Records:

## begin

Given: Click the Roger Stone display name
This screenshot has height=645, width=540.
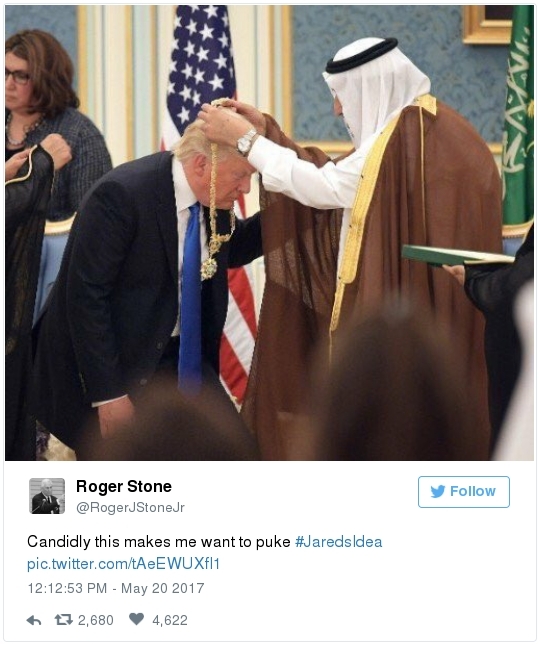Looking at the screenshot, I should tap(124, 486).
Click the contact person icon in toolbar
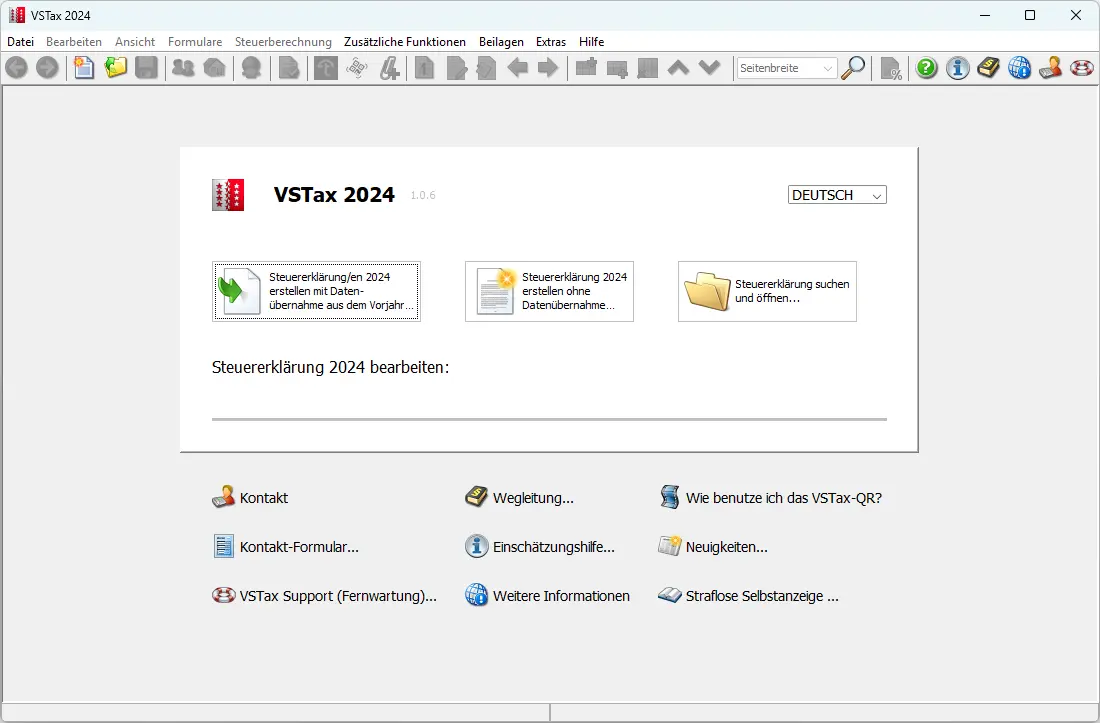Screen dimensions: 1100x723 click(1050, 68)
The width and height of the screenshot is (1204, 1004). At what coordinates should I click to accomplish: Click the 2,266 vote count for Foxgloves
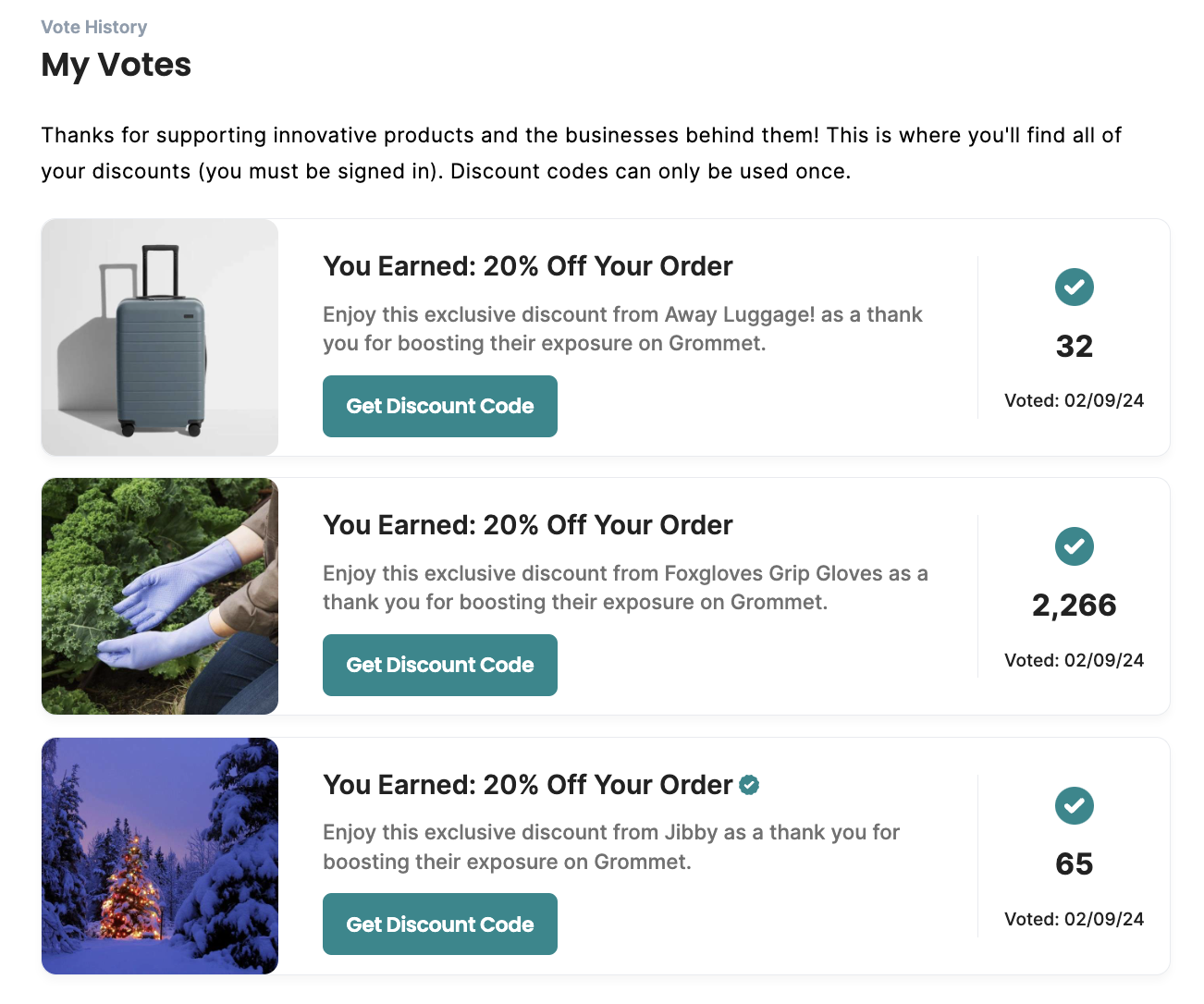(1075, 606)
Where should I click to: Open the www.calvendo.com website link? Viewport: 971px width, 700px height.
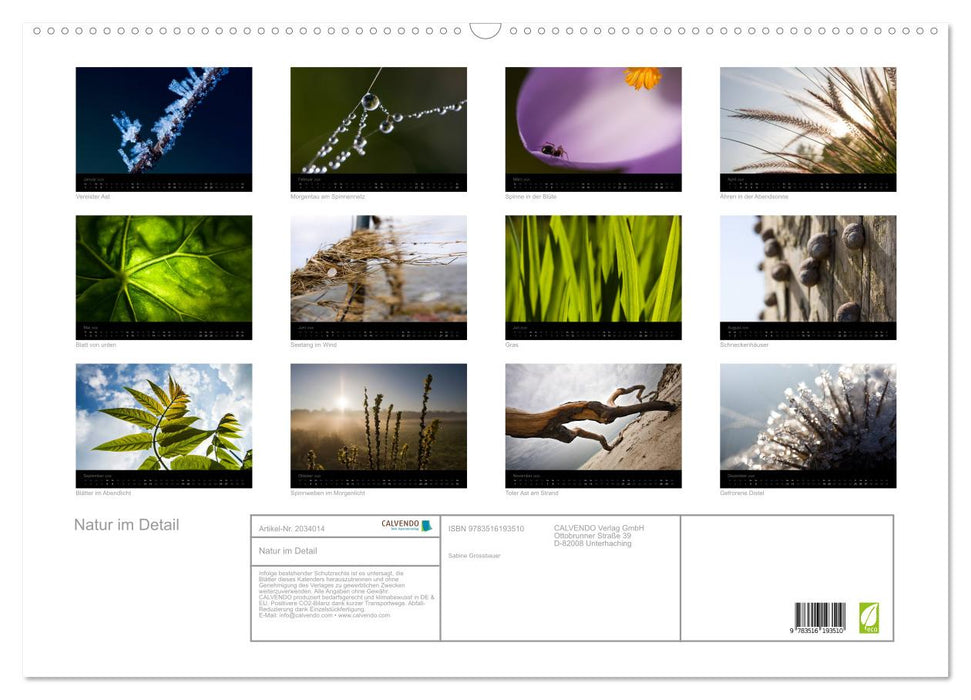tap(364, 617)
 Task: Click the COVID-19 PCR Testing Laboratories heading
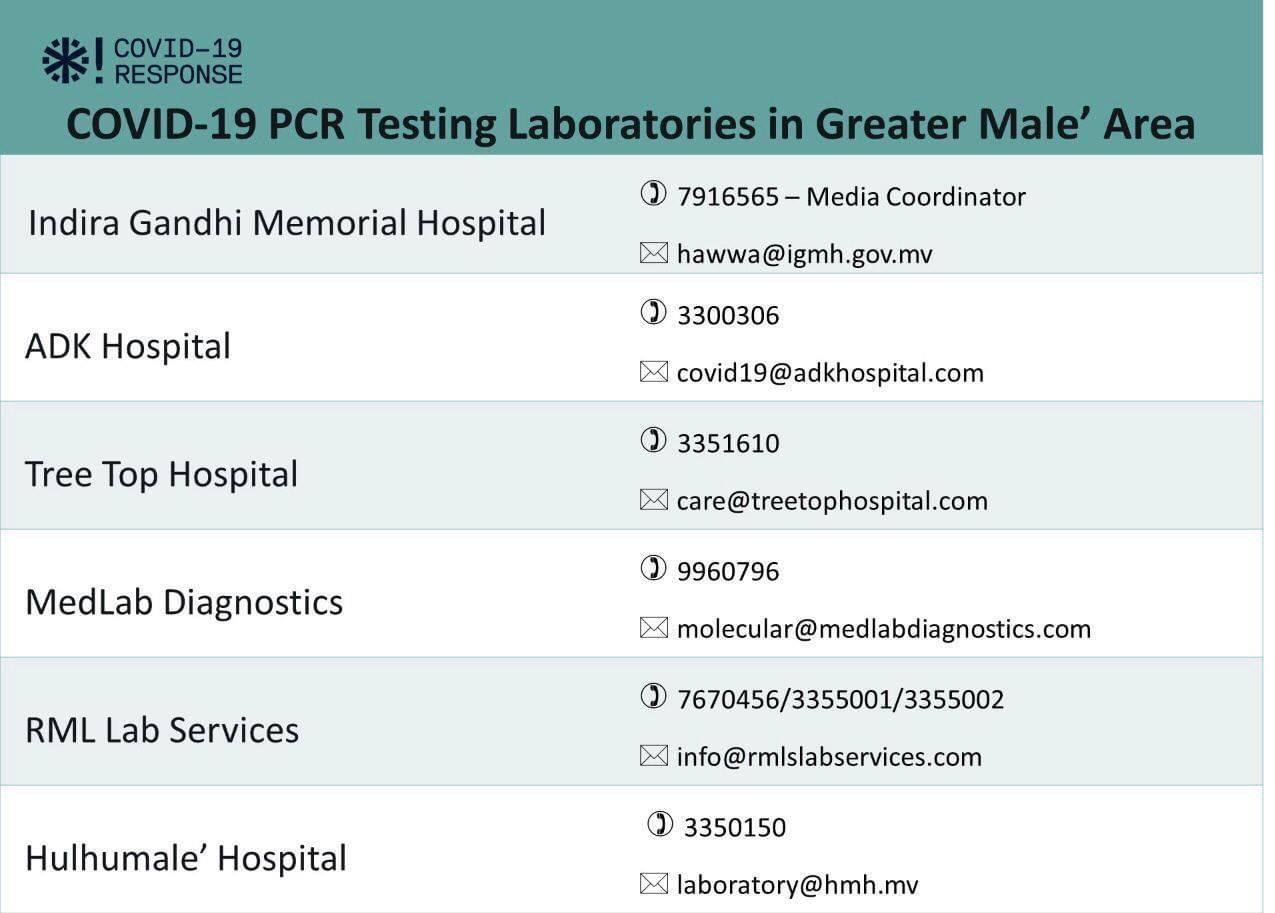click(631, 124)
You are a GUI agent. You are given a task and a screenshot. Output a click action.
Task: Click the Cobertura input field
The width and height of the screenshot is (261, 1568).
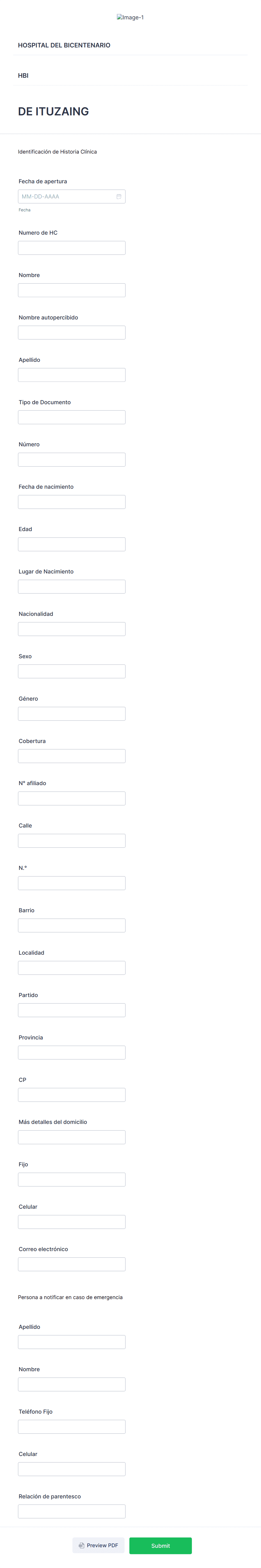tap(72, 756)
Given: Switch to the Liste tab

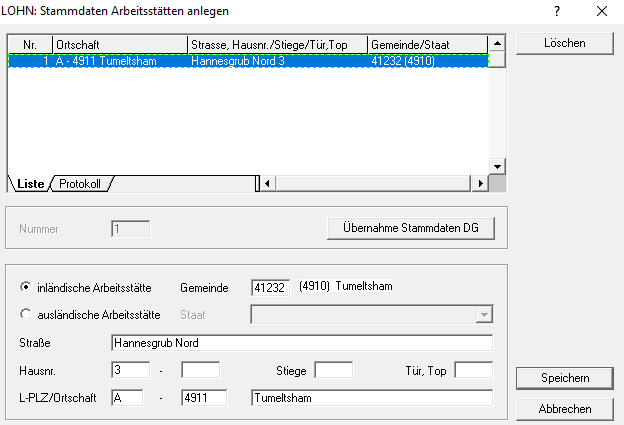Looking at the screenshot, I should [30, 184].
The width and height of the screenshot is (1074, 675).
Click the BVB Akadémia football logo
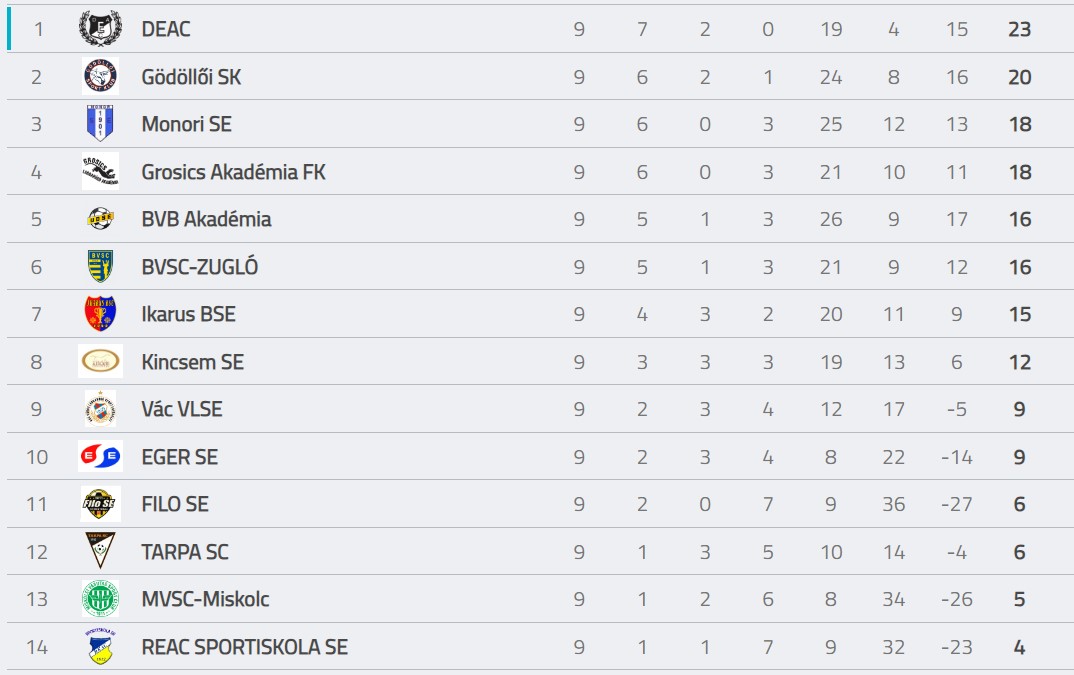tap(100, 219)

## end

Put each line of the records above into a numbered list, omitting blank lines and excluding the pictures.

1. Given: Click the Roger Stone display name
2. This screenshot has height=645, width=540.
3. Looking at the screenshot, I should tap(124, 486).
4. Click the contact person icon in toolbar
5. Screen dimensions: 1100x723 click(1050, 68)
6. The width and height of the screenshot is (1204, 1004). At what coordinates should I click to accomplish: Click the 2,266 vote count for Foxgloves
7. (1075, 606)
8. Where should I click to: Open the www.calvendo.com website link? Viewport: 971px width, 700px height.
9. tap(364, 617)
10.  Task: Click the COVID-19 PCR Testing Laboratories heading
11. click(631, 124)
12. You are a GUI agent. You are given a task and a screenshot. Output a click action.
13. Task: Click the Cobertura input field
14. The width and height of the screenshot is (261, 1568).
15. tap(72, 756)
16. Given: Switch to the Liste tab
17. Looking at the screenshot, I should [30, 184].
18. The width and height of the screenshot is (1074, 675).
19. Click the BVB Akadémia football logo
20. tap(100, 219)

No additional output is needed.